For all three of these emergency bags, start with your ideal list of what you want to include. If you have multiple people in your household, each of them will need a bug out bag at a minimum. Ideally, they’ll also get involved in the project, but if not, make sure your supply list accounts for everyone.
Gather the supplies you already have at home, and ask around to see if friends or family can give you any of the things you’re missing. It doesn’t matter how little you have for each of your portable supply packs at the beginning; anything is better than nothing, and you’ll be glad to have it if you end up needing it.
There’s no need to spend money on a survival camp or course to get the skills you need to survive a catastrophe. There are plenty of ways to learn everything you need to without spending a dime. It just takes determination, self-discipline, and the right resources.
Here are a few examples of survival skills that you can learn for free at home:
- Knot tying
- Canning or dehydrating food
- Homebuilding or repair
- Soap making
- Candle making
- Using a compass
- First aid
- Edible plant identification
- Self-defense and physical training
You can probably think of many more. Some of the skills might need materials to practice on, but you can get the basics down just by watching videos or reading.
If you don’t have one already, get a library card. Your library is likely to already have books on survival skills, camping, edible plants, and other essentials. If you’re looking for more obscure resources, you can use interlibrary loan to request materials from other libraries. Librarians can also help you source magazine or digital articles on specific topics. Many library networks also provide patrons with access to online courses that you can access for free.
You can also learn survival skills from free resources online. YouTube has tons of videos that can teach you just about everything, and there’s generally a blog or two about even the most niche subjects. As with anything you find on the internet, be sure to check your sources for accuracy and verify them for yourself.
Some communities offer free or low-cost classes through community colleges or continuing education programs. Self-defense and first aid are often available in these kinds of programs, as well as life skills like cooking or sewing that are useful in everyday life as well as in survival situations.
Finally, you can learn from people you know. If you have a friend, neighbor, or relative with hobbies or skills in a particular area that you want to master, ask for a lesson! Most people love being considered an expert and will be happy to spend a little time with an enthusiastic student. You can teach them something you know in exchange.
Whether you choose an online course, watching videos, or learning from those in your community, learning survival skills is one of the best options to get a lot of value without spending much money. There’s no limit to the variety of things you can learn if you’re willing to put in the effort to find the right resources.
You may be considering a bug out location (BOL) as part of your survival strategy. Depending on where you’re looking, even undeveloped rural land can be a serious investment, so you might not be able to buy a place right away. Luckily, there are a few options to plan your bug out location for free or on a limited budget. This article lays out some of the critical and the nice-to-have considerations when deciding on the right bug out location.

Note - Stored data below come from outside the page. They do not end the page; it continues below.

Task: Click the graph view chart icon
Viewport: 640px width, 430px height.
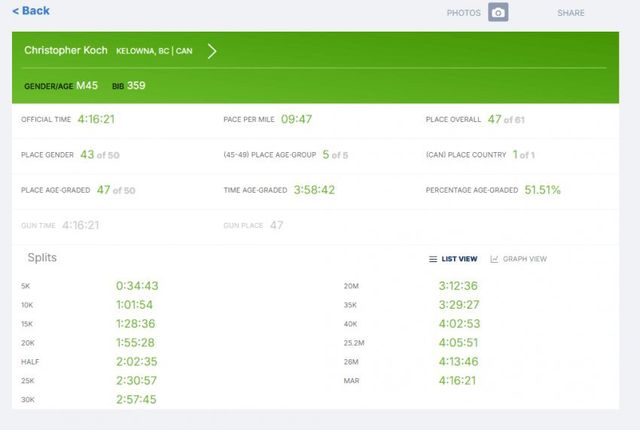Action: 494,259
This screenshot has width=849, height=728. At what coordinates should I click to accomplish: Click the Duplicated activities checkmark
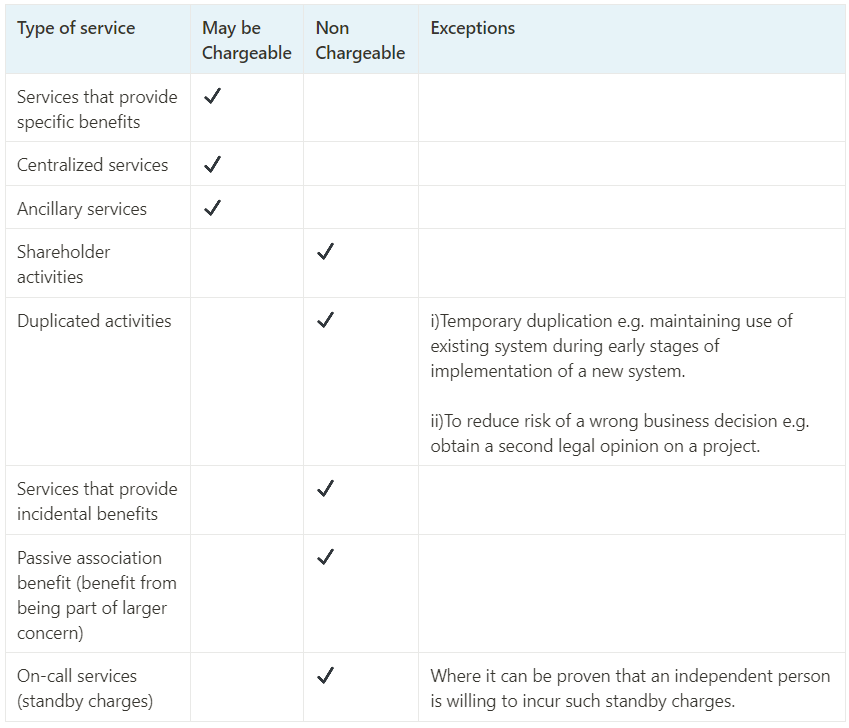325,320
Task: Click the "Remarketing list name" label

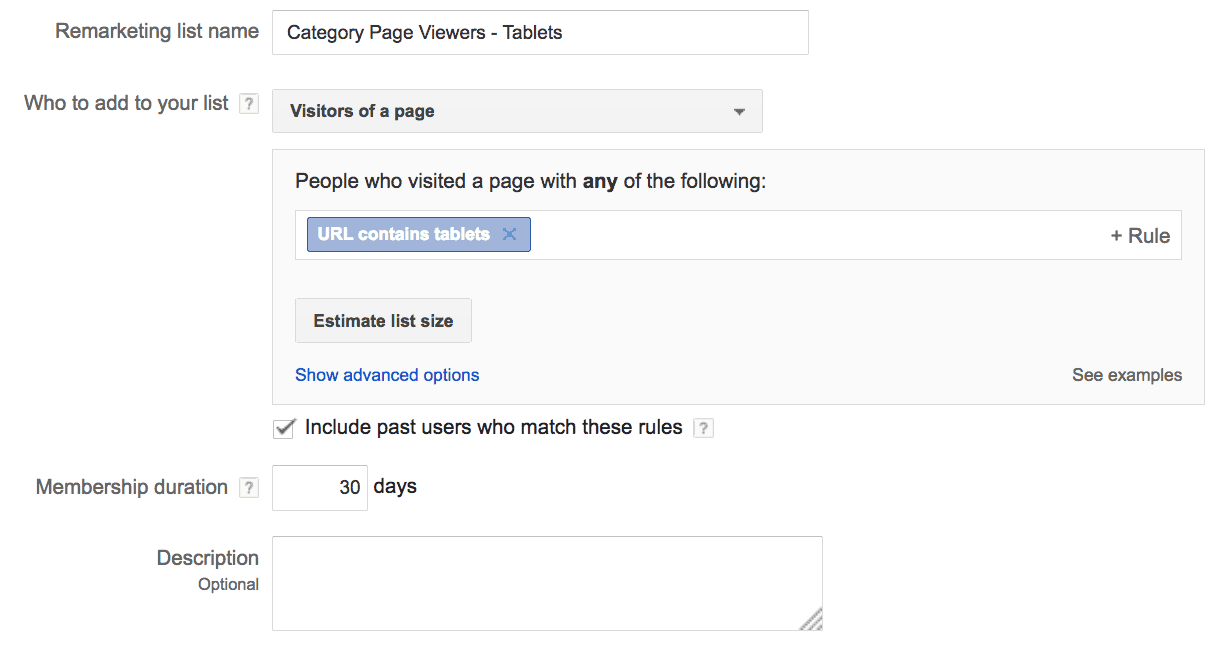Action: 157,31
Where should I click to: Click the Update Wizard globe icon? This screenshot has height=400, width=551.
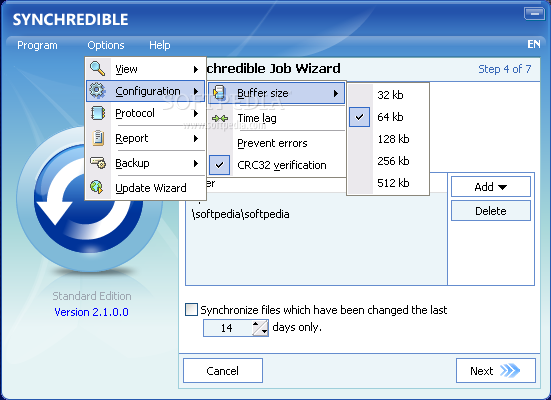97,187
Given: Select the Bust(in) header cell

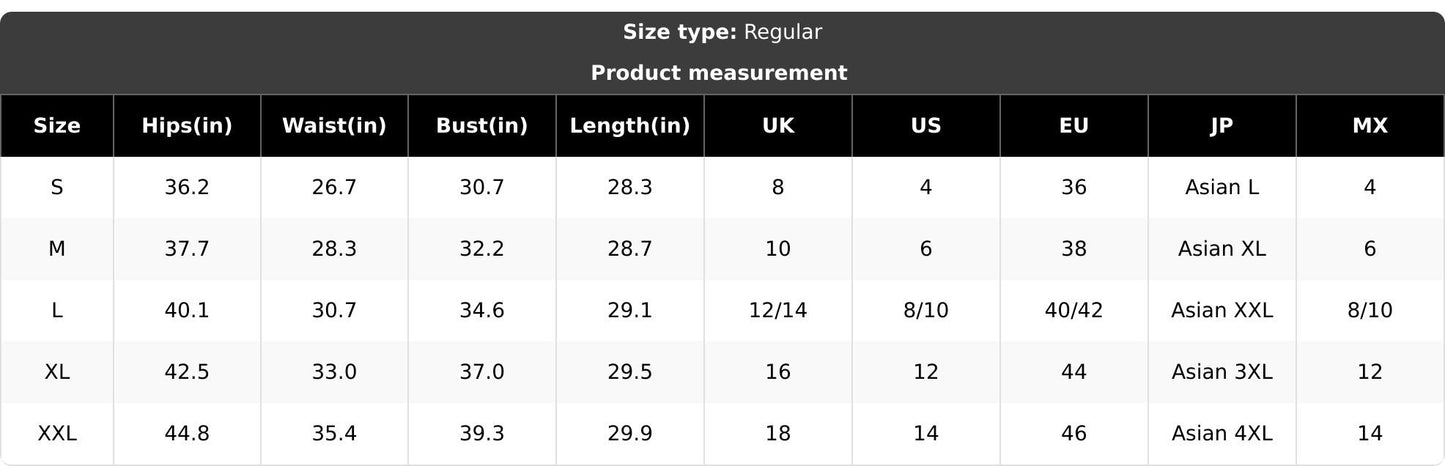Looking at the screenshot, I should pyautogui.click(x=482, y=126).
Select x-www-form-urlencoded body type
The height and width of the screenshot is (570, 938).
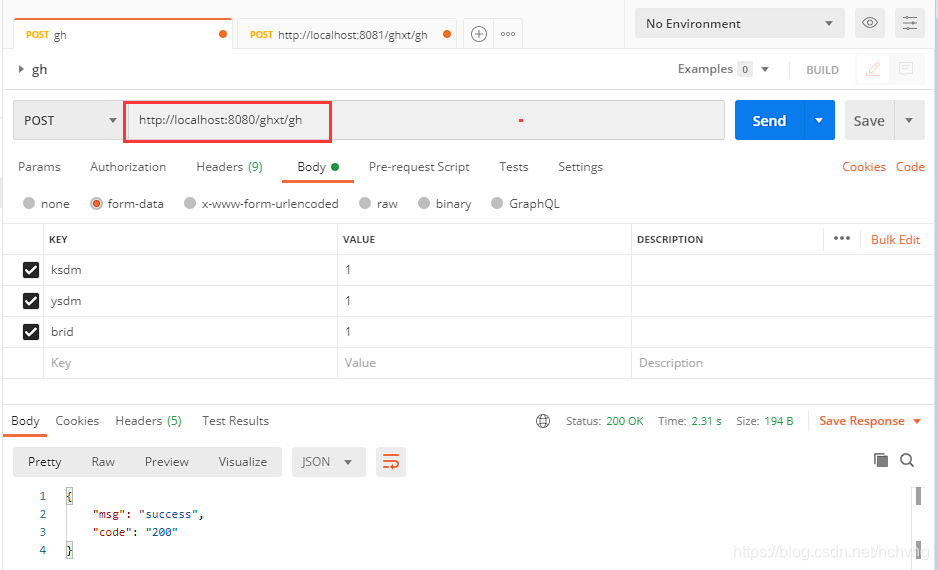pyautogui.click(x=190, y=203)
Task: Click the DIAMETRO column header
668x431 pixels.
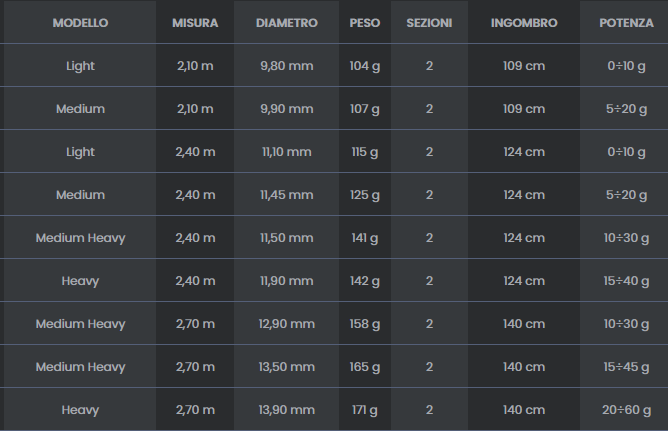Action: tap(287, 22)
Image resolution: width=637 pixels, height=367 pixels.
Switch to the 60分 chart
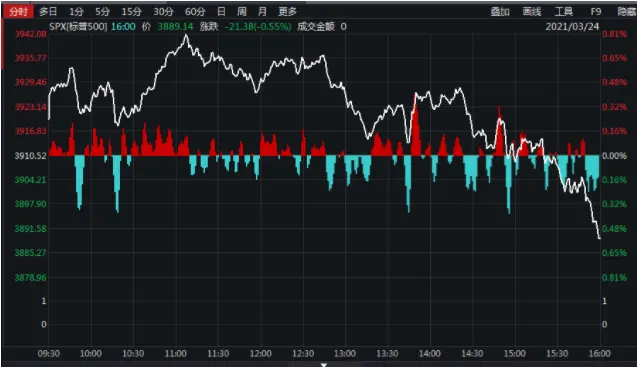[x=195, y=12]
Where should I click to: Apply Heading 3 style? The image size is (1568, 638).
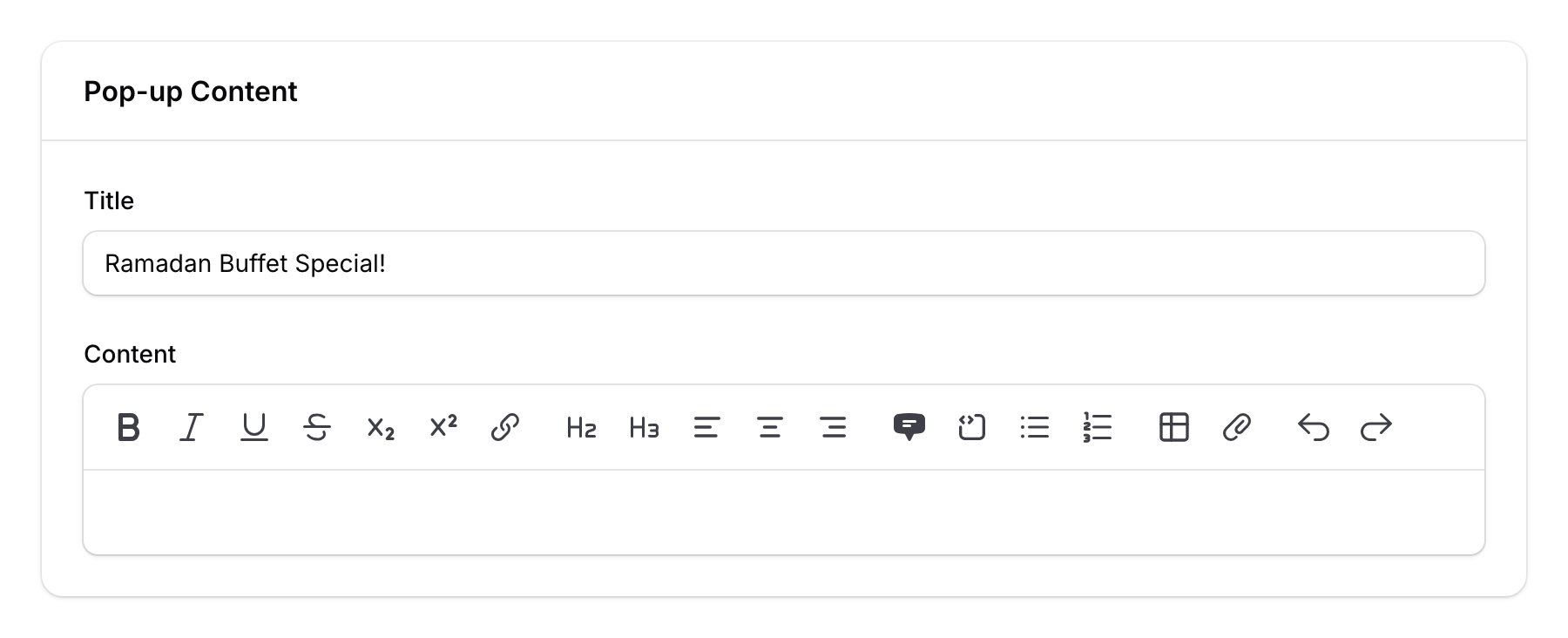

First off, do you have friends or relatives with unused land that they’d let you use? If you can find someone who has some underutilized acreage that meets your criteria, this is your best bet. Maybe you can make some improvements to the land that will increase its value to them, or perhaps they’ll let you use it out of the goodness of their heart. Just be sure that you lay out an agreement with them. You don’t want to suddenly find an extra family in your Bug Out Location in an emergency scenario.
If you’re not lucky enough to have a family farm you can use, investigate public land. Maybe there’s a national forest that’s a short walk or drive away. Once you have an idea of your options, take a camping trip to check it out first-hand; that valley that looked ideal on the map might have unexpected hazards, or maybe the water source has dried up. You’ll also be able to understand access options, security, and natural resources while you’re there.
Unlike with private land, you’ll have limited options on your shelter and storage options. Depending on how secluded a location you choose, it’s possible to keep a cache of necessities, but you shouldn’t put anything there you can’t afford to lose. There’s no guarantee that your supplies won’t be found by someone else and removed.
Also keep in mind that others in your area may have the same idea. Prepper sites are full of advice about finding the perfect bug out location on public land, so the spot that seems secluded now might be part of other people’s plans as well. In the case of public land, it’ll go to whoever gets their first and can defend the space.
If you can afford to spend a bit on your bug out location, you have a few more options. You could lease a small piece of land from a rural landowner. It’s not uncommon for people with a lot of land to allow hunting or camping on their underutilized areas, and if you’re lucky, the landowners may be preppers themselves. Just make sure you’re honest about your intentions for the land to avoid issues or misunderstandings down the road.
Split the Costs
Another option would be to join with a group of like-minded people to purchase a piece of land together. Along with the other benefits of having a broader coalition, this option can put you on track to have a designated private bug out location much sooner than if you save up to purchase land on your own.
If you’re set on having your own private land, keep an eye on websites like Rural Vacant Land or LandWatch for possible matches. You can find some properties offering owner financing, and many of them are available for a very reasonable monthly payment. Make sure you see the land in person before purchasing so you can evaluate its suitability for your needs.
While the free or cheap options might not allow you to design your ideal Bug Out Location, you can always use any of them as a temporary plan while you save up for something more permanent. If the time comes that you need to use it, you won’t regret having invested a little effort into finding a place beforehand.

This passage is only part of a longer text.